→ WRITTEN REQUEST: Set down every line of the material below, word for word.

Data on locating visible targets:
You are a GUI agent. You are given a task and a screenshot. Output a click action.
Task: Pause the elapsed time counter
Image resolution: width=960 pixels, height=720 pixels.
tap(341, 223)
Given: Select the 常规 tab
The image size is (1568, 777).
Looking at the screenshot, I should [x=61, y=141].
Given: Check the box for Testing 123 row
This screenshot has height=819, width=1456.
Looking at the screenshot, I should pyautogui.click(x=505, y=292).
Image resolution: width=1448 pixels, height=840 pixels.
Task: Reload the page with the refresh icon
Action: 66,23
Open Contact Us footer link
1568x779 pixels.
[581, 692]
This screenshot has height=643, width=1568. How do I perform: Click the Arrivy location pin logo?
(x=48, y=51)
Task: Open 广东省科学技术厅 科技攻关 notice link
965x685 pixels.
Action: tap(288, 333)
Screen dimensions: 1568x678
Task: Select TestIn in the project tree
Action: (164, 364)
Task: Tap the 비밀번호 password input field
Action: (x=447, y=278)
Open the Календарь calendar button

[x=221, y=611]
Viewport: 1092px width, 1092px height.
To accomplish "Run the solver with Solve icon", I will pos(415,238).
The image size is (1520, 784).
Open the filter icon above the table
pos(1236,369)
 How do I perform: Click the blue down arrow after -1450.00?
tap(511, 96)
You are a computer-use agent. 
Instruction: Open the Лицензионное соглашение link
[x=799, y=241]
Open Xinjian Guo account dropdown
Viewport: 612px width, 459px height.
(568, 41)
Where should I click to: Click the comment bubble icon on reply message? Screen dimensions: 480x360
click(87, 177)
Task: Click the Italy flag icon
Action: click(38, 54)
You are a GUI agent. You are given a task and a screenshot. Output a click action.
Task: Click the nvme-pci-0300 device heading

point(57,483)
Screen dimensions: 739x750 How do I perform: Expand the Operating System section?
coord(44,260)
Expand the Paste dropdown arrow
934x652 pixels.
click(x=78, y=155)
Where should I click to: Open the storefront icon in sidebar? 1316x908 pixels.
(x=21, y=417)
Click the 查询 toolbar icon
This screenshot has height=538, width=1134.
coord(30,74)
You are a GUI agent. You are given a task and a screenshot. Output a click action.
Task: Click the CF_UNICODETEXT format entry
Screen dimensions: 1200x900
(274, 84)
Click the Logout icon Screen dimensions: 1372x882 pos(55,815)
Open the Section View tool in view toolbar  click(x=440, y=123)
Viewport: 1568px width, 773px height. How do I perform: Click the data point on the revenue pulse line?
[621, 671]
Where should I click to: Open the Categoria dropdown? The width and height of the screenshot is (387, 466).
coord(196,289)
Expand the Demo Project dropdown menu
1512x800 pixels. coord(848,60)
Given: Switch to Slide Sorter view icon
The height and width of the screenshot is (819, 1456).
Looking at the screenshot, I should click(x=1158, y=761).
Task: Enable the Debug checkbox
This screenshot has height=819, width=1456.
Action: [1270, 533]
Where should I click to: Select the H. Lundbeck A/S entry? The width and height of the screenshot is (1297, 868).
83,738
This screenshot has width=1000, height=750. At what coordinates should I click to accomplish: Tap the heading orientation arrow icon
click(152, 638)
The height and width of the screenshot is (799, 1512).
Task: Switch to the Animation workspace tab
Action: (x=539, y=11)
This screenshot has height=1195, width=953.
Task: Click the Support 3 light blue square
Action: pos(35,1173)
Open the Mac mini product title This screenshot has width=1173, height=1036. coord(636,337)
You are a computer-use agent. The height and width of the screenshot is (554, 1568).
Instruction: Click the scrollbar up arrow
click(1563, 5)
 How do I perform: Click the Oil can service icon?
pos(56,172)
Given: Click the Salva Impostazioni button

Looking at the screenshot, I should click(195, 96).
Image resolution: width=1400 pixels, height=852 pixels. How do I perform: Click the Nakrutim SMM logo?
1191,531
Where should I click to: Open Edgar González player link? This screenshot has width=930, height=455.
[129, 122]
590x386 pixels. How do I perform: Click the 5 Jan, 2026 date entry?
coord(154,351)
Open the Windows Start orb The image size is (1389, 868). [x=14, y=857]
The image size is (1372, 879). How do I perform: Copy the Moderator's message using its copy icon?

→ RESPONSE BELOW:
You are a GUI agent. You are given a task and a screenshot. Output a click action.
Task: Pause the elapsed time counter
Image resolution: width=960 pixels, height=720 pixels.
tap(341, 223)
Given: Select the 常规 tab
The image size is (1568, 777).
Looking at the screenshot, I should [x=61, y=141].
Given: Check the box for Testing 123 row
This screenshot has height=819, width=1456.
Looking at the screenshot, I should pyautogui.click(x=505, y=292).
Image resolution: width=1448 pixels, height=840 pixels.
Task: Reload the page with the refresh icon
Action: 66,23
Open Contact Us footer link
1568x779 pixels.
[581, 692]
This screenshot has height=643, width=1568. How do I perform: Click the Arrivy location pin logo?
(x=48, y=51)
Task: Open 广东省科学技术厅 科技攻关 notice link
965x685 pixels.
Action: tap(288, 333)
Screen dimensions: 1568x678
Task: Select TestIn in the project tree
Action: (164, 364)
Task: Tap the 비밀번호 password input field
Action: (x=447, y=278)
Open the Календарь calendar button

[x=221, y=611]
Viewport: 1092px width, 1092px height.
To accomplish "Run the solver with Solve icon", I will pos(415,238).
The image size is (1520, 784).
Open the filter icon above the table
pos(1236,369)
 How do I perform: Click the blue down arrow after -1450.00?
tap(511, 96)
You are a computer-use agent. 
Instruction: Open the Лицензионное соглашение link
[x=799, y=241]
Open Xinjian Guo account dropdown
Viewport: 612px width, 459px height.
(568, 41)
Where should I click to: Click the comment bubble icon on reply message? Screen dimensions: 480x360
click(87, 177)
Task: Click the Italy flag icon
Action: click(38, 54)
You are a GUI agent. You are given a task and a screenshot. Output a click action.
Task: Click the nvme-pci-0300 device heading

point(57,483)
Screen dimensions: 739x750 How do I perform: Expand the Operating System section?
coord(44,260)
Expand the Paste dropdown arrow
934x652 pixels.
click(x=78, y=155)
Where should I click to: Open the storefront icon in sidebar? 1316x908 pixels.
(x=21, y=417)
Click the 查询 toolbar icon
This screenshot has height=538, width=1134.
coord(30,74)
You are a GUI agent. You are given a task and a screenshot. Output a click action.
Task: Click the CF_UNICODETEXT format entry
Screen dimensions: 1200x900
(274, 84)
Click the Logout icon Screen dimensions: 1372x882 pos(55,815)
Open the Section View tool in view toolbar  click(x=440, y=123)
Viewport: 1568px width, 773px height. How do I perform: Click the data point on the revenue pulse line?
[621, 671]
Where should I click to: Open the Categoria dropdown? The width and height of the screenshot is (387, 466).
coord(196,289)
Expand the Demo Project dropdown menu
1512x800 pixels. coord(848,60)
Given: Switch to Slide Sorter view icon
The height and width of the screenshot is (819, 1456).
Looking at the screenshot, I should click(x=1158, y=761).
Task: Enable the Debug checkbox
This screenshot has height=819, width=1456.
Action: [1270, 533]
Where should I click to: Select the H. Lundbeck A/S entry? The width and height of the screenshot is (1297, 868).
83,738
This screenshot has width=1000, height=750. At what coordinates should I click to accomplish: Tap the heading orientation arrow icon
click(152, 638)
The height and width of the screenshot is (799, 1512).
Task: Switch to the Animation workspace tab
Action: (x=539, y=11)
This screenshot has height=1195, width=953.
Task: Click the Support 3 light blue square
Action: pos(35,1173)
Open the Mac mini product title This screenshot has width=1173, height=1036. coord(636,337)
You are a computer-use agent. The height and width of the screenshot is (554, 1568).
Instruction: Click the scrollbar up arrow
click(1563, 5)
 How do I perform: Click the Oil can service icon?
pos(56,172)
Given: Click the Salva Impostazioni button

Looking at the screenshot, I should click(195, 96).
Image resolution: width=1400 pixels, height=852 pixels. How do I perform: Click the Nakrutim SMM logo?
1191,531
Where should I click to: Open Edgar González player link? This screenshot has width=930, height=455.
[129, 122]
590x386 pixels. How do I perform: Click the 5 Jan, 2026 date entry?
coord(154,351)
Open the Windows Start orb The image size is (1389, 868). [x=14, y=857]
The image size is (1372, 879). How do I perform: Copy the Moderator's message using its copy icon?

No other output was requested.